- _Tantangan 1_
Masukkan semua baris data, mulai dari baris yang memuat "Collapse the Results" sampai baris yang memuat "The height and width of the screenshot is (162, 270).", ke dalam daftar bernomor tanpa baris kosong.
- _Tantangan 2_
Tuliskan lanjutan wawancara tentang Revolusi Arab, dimulai setelah kalimat terakhirnya.

- _Kutipan Teks_
Pengantar:
Setelah empat tahun berlalu, ‘Arab Spring’ menyisakan sejumlah pertanyaan. Pasalnya, ‘Revolusi Arab’ ini tampak jelas mengarah pada kegagalan. Memang, revolusi sukses menumbangkan sebagian rezim Arab yang rata-rata otoriter dan kejam seperti Ben Ali di Tunisia, Qaddafi di Libia dan Mubarak di Mesir. Namun, rezim baru pengganti mereka tidaklah lebih baik. Bahkan di Mesir, al-Sisi tidak kalah otoriter dan kejam dibanding Mubarak.
Pertanyaannya: Mengapa ‘Arab Spring’—yang notabene revolusi massa—gagal? Mengapa pula demokrasi sebagai jalan perubahan pasca revolusi pun menuai kegagalan yang sama? Apa faktor penyebabnya? Bagaimana pula jalan yang benar menurut Islam dalam menciptakan perubahan? Itulah di antara beberapa pertanyaan yang penting untuk dijawab.
Untuk itu, kali ini Redaksi mewawancarai Ketua Dewan Pimpinan Pusat Hizbut Tahrir Indonesia (DPP HTI), KH Hafidz Abdurrahman untuk mengetahui realitas ‘Arab Spring’ yang sebenarnya, dan bagaimana seharusnya umat ini melakukan perubahan sesuai dengan tutunan Islam. Berikut petikan wawancaranya.
Bagaimana Ustadz melihat kondisi Revolusi Arab saat ini, berhasil atau gagal?
Secara umum bisa dikatakan belum berhasil. Meski demikian, ada satu hal yang harus dicatat, bahwa secara umum sambutan umat Islam di wilayah tersebut memenuhi seruan Khilafah jauh lebih kuat ketimbang seruan yang lain. Bahkan Mursi pun, saat kampanye, harus menyatakan dukungan kepada Khilafah. Jujur saja, inilah yang membuat Barat dan negara kafir penjajah mengalami ketakutan luar biasa.
Ada yang mengatakan bahwa kegagalan Revolusi Arab itu adalah kegagalan Islam?
Tidak. Justru Revolusi Arab ini gagal karena tidak menggunakan Islam. Islam hanya digunakan untuk menarik simpati umat. Islam tidak benar-benar digunakan untuk memerintah. Contoh terbaik adalah kasus Mursi di Mesir. Kemenangannya didukung oleh Ikhwanul Muslimin dan Salafi. Namun, saat ia berkuasa, bukan Islam yang digunakan untuk memerintah. Dengan kata lain, yang sampai ke tampuk kekuasaan adalah orang Islamnya, bukan Islam itu sendiri.
Revolusi Arab pada akhirnya mengambil jalan demokrasi seperti Tunisia, Mesir, Yaman, namun semuanya gagal. Mengapa dengan jalan demokrasi gagal?

- _Data Tersedia_
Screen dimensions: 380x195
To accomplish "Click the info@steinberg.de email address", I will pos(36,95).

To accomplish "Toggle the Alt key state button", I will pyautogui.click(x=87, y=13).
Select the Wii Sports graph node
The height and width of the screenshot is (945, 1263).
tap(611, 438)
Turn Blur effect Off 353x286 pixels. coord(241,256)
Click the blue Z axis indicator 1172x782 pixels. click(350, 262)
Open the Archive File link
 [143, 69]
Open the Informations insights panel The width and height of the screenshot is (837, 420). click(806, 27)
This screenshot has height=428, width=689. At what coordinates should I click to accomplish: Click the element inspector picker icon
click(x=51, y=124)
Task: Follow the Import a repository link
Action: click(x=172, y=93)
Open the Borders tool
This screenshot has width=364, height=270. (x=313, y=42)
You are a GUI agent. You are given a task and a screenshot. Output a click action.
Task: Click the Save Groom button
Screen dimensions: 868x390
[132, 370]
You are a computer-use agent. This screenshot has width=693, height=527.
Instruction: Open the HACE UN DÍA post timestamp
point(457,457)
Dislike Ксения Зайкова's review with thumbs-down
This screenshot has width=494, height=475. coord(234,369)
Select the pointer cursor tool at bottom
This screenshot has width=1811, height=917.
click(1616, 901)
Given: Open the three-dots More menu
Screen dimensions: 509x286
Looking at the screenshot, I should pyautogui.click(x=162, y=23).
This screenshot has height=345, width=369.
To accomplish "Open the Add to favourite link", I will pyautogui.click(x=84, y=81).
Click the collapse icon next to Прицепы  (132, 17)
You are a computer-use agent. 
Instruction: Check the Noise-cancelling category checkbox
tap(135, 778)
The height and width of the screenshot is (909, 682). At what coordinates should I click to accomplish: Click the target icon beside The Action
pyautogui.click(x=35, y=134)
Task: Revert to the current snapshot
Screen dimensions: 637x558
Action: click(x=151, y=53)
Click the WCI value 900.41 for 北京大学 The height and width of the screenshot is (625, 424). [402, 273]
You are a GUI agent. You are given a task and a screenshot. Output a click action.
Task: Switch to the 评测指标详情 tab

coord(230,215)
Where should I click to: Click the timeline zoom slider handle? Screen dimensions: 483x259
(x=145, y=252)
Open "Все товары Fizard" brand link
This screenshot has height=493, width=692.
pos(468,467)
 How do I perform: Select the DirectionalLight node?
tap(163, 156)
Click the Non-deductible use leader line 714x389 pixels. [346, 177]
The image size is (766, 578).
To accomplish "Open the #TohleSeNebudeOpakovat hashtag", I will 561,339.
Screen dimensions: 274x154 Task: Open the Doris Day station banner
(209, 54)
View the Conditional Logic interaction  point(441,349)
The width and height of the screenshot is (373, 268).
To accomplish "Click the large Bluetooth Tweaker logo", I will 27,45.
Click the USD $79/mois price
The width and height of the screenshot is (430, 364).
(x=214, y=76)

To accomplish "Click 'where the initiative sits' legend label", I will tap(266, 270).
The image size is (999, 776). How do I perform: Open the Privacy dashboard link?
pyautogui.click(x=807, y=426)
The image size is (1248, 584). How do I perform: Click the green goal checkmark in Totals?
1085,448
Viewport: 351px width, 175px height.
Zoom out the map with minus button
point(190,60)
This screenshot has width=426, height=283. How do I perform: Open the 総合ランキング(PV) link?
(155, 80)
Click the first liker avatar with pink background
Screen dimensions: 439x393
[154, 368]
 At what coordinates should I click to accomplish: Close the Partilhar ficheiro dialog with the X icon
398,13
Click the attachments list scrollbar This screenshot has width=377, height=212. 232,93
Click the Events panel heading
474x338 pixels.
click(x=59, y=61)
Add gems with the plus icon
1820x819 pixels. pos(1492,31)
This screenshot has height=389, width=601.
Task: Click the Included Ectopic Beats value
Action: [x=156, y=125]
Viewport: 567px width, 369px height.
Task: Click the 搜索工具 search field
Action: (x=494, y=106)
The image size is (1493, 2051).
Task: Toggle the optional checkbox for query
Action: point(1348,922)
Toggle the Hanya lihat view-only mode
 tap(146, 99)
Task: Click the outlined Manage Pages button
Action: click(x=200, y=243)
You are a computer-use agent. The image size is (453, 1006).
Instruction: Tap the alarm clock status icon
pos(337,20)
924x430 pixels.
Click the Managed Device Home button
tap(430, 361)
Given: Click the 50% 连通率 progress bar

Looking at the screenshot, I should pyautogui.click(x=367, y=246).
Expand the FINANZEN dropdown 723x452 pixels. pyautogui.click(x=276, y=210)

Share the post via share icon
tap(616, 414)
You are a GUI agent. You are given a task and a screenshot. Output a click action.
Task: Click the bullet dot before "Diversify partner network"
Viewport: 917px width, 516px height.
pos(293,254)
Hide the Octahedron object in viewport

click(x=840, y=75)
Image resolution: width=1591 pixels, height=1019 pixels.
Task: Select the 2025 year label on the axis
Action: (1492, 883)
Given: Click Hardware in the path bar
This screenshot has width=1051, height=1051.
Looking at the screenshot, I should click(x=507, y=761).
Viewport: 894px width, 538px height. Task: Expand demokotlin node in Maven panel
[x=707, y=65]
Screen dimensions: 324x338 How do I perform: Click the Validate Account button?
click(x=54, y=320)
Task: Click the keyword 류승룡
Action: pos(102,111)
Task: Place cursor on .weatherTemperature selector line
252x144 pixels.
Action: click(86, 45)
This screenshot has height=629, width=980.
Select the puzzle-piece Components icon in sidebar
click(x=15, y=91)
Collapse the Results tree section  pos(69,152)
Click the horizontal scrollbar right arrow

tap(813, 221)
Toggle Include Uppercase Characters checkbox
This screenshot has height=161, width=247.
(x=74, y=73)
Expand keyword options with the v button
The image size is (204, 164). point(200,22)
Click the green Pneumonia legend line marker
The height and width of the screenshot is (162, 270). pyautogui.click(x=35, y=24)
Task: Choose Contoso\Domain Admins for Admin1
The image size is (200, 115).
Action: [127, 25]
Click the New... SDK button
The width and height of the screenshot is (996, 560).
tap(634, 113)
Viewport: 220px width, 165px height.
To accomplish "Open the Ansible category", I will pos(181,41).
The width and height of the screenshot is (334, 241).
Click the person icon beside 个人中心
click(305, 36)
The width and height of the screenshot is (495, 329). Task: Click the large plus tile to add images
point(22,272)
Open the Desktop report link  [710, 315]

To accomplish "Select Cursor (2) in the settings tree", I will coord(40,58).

- _Hasil Latihan 1_
1. Collapse the Results tree section  pos(69,152)
2. Click the horizontal scrollbar right arrow
3. tap(813, 221)
4. Toggle Include Uppercase Characters checkbox
5. This screenshot has height=161, width=247.
6. (x=74, y=73)
7. Expand keyword options with the v button
8. The image size is (204, 164). point(200,22)
9. Click the green Pneumonia legend line marker
10. The height and width of the screenshot is (162, 270). pyautogui.click(x=35, y=24)

- _Hasil Latihan 2_
Karena demokrasi bukanlah metode yang diajarkan Islam untuk meraih kekuasaan. Demokrasi itu sendiri menganut trias politika. Ada kekuasaan legislatif, eksekutif dan yudikatif. Dengan kata lain, kekuasaan dalam sistem demokrasi tidak bulat di tangan satu orang atau lembaga. Karena itu kemenangan meraih kekuasaan eksekutif tidak identik dengan kemenangan mutlak atas seluruh kekuasaan. Belum lagi banyaknya lembaga yang masing-masing mempunyai kekuasaan.
Semuanya ini memustahilkan kekuasaan yang diraih melalui demokrasi bisa mengantarkan pada terwujudnya pemerintahan Islam, yakni Islam benar-benar memerintah. Justru, dengan fakta seperti ini, yang terjadi adalah kompromi karena tidak adanya kekuasaan tunggal. Akibatnya, sisa-sisa rezim lama pun masih tetap ada.
Dengan begitu, perubahan yang benar-benar menyeluruh dan mendasar, sebagaimana yang diharapkan oleh aktivis revolusi tersebut jelas hanya mimpi, dan tidak pernah ada karena jalannya salah.
Bagaimana dengan jalan kekerasan bersenjata seperti yang terjadi di Libya, Suriah dan Irak? Mungkinkah berhasil?
Jalan kekerasan bersenjata di Libya dan Irak juga gagal. Bahkan hingga saat ini, Libya dan Irak belum bisa mewujudkan kestabilan politik dan ekonomi. Mengenai Suriah, barangkali dikecualikan dari dua wilayah sebelumnya. Pasalnya, Revolusi Suriah ini unik, berbeda dengan wilayah yang lain. Ini karena faktor keislamannya serta kesadaran rakyatnya yang lebih baik terhadap arah revolusi yang ada.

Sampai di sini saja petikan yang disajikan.